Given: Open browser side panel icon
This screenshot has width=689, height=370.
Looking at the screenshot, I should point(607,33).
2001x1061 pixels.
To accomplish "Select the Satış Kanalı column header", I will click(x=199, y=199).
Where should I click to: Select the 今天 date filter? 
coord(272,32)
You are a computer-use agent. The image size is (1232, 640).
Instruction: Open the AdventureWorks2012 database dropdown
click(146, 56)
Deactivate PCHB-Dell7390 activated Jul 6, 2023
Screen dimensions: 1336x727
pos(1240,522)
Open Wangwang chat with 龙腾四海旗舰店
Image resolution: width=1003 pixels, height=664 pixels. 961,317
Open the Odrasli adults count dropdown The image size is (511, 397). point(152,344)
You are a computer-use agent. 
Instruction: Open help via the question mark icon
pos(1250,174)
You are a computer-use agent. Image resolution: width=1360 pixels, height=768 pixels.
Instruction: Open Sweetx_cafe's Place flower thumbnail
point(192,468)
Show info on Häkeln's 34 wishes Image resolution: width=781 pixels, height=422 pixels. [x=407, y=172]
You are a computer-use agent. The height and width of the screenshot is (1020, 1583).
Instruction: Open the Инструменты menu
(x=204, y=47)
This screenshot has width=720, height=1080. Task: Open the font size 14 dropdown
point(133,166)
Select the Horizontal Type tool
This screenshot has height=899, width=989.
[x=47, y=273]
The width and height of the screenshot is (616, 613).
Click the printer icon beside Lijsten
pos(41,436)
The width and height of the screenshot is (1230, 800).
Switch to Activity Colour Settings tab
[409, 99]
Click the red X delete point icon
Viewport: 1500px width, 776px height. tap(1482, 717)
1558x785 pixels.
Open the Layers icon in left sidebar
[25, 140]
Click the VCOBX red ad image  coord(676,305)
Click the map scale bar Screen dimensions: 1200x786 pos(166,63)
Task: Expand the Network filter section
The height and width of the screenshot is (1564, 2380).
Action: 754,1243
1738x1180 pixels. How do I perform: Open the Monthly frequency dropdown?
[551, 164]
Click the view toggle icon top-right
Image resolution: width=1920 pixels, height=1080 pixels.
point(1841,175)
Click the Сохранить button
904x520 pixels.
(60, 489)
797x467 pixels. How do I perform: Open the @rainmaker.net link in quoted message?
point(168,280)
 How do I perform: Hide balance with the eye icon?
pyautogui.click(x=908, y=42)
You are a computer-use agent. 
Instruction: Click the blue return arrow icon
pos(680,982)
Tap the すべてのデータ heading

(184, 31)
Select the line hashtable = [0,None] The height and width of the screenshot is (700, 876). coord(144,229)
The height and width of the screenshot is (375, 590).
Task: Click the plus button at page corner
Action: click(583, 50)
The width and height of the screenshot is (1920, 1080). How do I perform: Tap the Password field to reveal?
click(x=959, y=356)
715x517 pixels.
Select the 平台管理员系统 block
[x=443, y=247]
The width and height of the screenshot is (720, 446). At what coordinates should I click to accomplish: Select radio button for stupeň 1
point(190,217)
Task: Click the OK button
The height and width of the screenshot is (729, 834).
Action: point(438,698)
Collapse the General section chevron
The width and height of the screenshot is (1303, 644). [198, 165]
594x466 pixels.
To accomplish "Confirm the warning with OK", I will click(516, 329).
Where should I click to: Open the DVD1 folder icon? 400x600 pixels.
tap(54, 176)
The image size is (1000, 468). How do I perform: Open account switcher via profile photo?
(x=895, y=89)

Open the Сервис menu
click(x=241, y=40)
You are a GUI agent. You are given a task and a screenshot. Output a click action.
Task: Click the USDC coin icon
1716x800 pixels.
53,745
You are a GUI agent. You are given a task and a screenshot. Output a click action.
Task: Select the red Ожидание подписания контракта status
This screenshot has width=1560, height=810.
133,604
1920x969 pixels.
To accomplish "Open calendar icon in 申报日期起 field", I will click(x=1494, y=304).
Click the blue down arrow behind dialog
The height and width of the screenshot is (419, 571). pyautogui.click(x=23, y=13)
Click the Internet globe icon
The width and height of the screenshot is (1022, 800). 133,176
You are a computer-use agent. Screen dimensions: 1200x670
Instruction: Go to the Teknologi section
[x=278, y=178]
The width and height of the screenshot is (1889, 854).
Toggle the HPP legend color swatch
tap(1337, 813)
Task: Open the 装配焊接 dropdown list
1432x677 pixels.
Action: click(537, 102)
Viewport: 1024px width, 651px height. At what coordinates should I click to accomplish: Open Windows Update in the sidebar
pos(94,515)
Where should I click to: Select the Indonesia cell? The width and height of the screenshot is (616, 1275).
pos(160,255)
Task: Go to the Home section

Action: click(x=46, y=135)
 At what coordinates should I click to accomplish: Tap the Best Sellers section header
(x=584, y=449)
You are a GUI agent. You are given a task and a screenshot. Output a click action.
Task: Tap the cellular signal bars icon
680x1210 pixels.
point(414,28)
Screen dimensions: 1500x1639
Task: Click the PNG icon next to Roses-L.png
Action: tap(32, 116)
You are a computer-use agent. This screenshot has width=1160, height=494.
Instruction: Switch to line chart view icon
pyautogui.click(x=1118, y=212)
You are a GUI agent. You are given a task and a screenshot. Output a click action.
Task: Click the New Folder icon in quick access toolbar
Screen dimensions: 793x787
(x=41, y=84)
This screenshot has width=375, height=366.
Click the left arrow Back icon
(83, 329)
· · · · ·
• WHAT IS BEING ASKED: Copy out the whole listing exactly; please set it all down.

• TASK SOLUTION:
Given: Open browser side panel icon
This screenshot has width=689, height=370.
Looking at the screenshot, I should point(607,33).
2001x1061 pixels.
To accomplish "Select the Satış Kanalı column header", I will click(x=199, y=199).
Where should I click to: Select the 今天 date filter? 
coord(272,32)
You are a computer-use agent. The image size is (1232, 640).
Instruction: Open the AdventureWorks2012 database dropdown
click(146, 56)
Deactivate PCHB-Dell7390 activated Jul 6, 2023
Screen dimensions: 1336x727
pos(1240,522)
Open Wangwang chat with 龙腾四海旗舰店
Image resolution: width=1003 pixels, height=664 pixels. 961,317
Open the Odrasli adults count dropdown The image size is (511, 397). point(152,344)
You are a computer-use agent. 
Instruction: Open help via the question mark icon
pos(1250,174)
You are a computer-use agent. Image resolution: width=1360 pixels, height=768 pixels.
Instruction: Open Sweetx_cafe's Place flower thumbnail
point(192,468)
Show info on Häkeln's 34 wishes Image resolution: width=781 pixels, height=422 pixels. [x=407, y=172]
You are a computer-use agent. The height and width of the screenshot is (1020, 1583).
Instruction: Open the Инструменты menu
(x=204, y=47)
This screenshot has width=720, height=1080. Task: Open the font size 14 dropdown
point(133,166)
Select the Horizontal Type tool
This screenshot has height=899, width=989.
[x=47, y=273]
The width and height of the screenshot is (616, 613).
Click the printer icon beside Lijsten
pos(41,436)
The width and height of the screenshot is (1230, 800).
Switch to Activity Colour Settings tab
[409, 99]
Click the red X delete point icon
Viewport: 1500px width, 776px height. tap(1482, 717)
1558x785 pixels.
Open the Layers icon in left sidebar
[25, 140]
Click the VCOBX red ad image  coord(676,305)
Click the map scale bar Screen dimensions: 1200x786 pos(166,63)
Task: Expand the Network filter section
The height and width of the screenshot is (1564, 2380).
Action: 754,1243
1738x1180 pixels. How do I perform: Open the Monthly frequency dropdown?
[551, 164]
Click the view toggle icon top-right
Image resolution: width=1920 pixels, height=1080 pixels.
point(1841,175)
Click the Сохранить button
904x520 pixels.
(60, 489)
797x467 pixels. How do I perform: Open the @rainmaker.net link in quoted message?
point(168,280)
 How do I perform: Hide balance with the eye icon?
pyautogui.click(x=908, y=42)
You are a computer-use agent. 
Instruction: Click the blue return arrow icon
pos(680,982)
Tap the すべてのデータ heading

(184, 31)
Select the line hashtable = [0,None] The height and width of the screenshot is (700, 876). coord(144,229)
The height and width of the screenshot is (375, 590).
Task: Click the plus button at page corner
Action: click(583, 50)
The width and height of the screenshot is (1920, 1080). How do I perform: Tap the Password field to reveal?
click(x=959, y=356)
715x517 pixels.
Select the 平台管理员系统 block
[x=443, y=247]
The width and height of the screenshot is (720, 446). At what coordinates should I click to accomplish: Select radio button for stupeň 1
point(190,217)
Task: Click the OK button
The height and width of the screenshot is (729, 834).
Action: point(438,698)
Collapse the General section chevron
The width and height of the screenshot is (1303, 644). [198, 165]
594x466 pixels.
To accomplish "Confirm the warning with OK", I will click(516, 329).
Where should I click to: Open the DVD1 folder icon? 400x600 pixels.
tap(54, 176)
The image size is (1000, 468). How do I perform: Open account switcher via profile photo?
(x=895, y=89)

Open the Сервис menu
click(x=241, y=40)
You are a GUI agent. You are given a task and a screenshot. Output a click action.
Task: Click the USDC coin icon
1716x800 pixels.
53,745
You are a GUI agent. You are given a task and a screenshot. Output a click action.
Task: Select the red Ожидание подписания контракта status
This screenshot has width=1560, height=810.
133,604
1920x969 pixels.
To accomplish "Open calendar icon in 申报日期起 field", I will click(x=1494, y=304).
Click the blue down arrow behind dialog
The height and width of the screenshot is (419, 571). pyautogui.click(x=23, y=13)
Click the Internet globe icon
The width and height of the screenshot is (1022, 800). 133,176
You are a computer-use agent. Screen dimensions: 1200x670
Instruction: Go to the Teknologi section
[x=278, y=178]
The width and height of the screenshot is (1889, 854).
Toggle the HPP legend color swatch
tap(1337, 813)
Task: Open the 装配焊接 dropdown list
1432x677 pixels.
Action: click(537, 102)
Viewport: 1024px width, 651px height. At what coordinates should I click to accomplish: Open Windows Update in the sidebar
pos(94,515)
Where should I click to: Select the Indonesia cell? The width and height of the screenshot is (616, 1275).
pos(160,255)
Task: Go to the Home section

Action: click(x=46, y=135)
 At what coordinates should I click to accomplish: Tap the Best Sellers section header
(x=584, y=449)
You are a GUI agent. You are given a task and a screenshot. Output a click action.
Task: Tap the cellular signal bars icon
680x1210 pixels.
point(414,28)
Screen dimensions: 1500x1639
Task: Click the PNG icon next to Roses-L.png
Action: tap(32, 116)
You are a computer-use agent. This screenshot has width=1160, height=494.
Instruction: Switch to line chart view icon
pyautogui.click(x=1118, y=212)
You are a GUI agent. You are given a task and a screenshot. Output a click action.
Task: Click the New Folder icon in quick access toolbar
Screen dimensions: 793x787
(x=41, y=84)
This screenshot has width=375, height=366.
Click the left arrow Back icon
(83, 329)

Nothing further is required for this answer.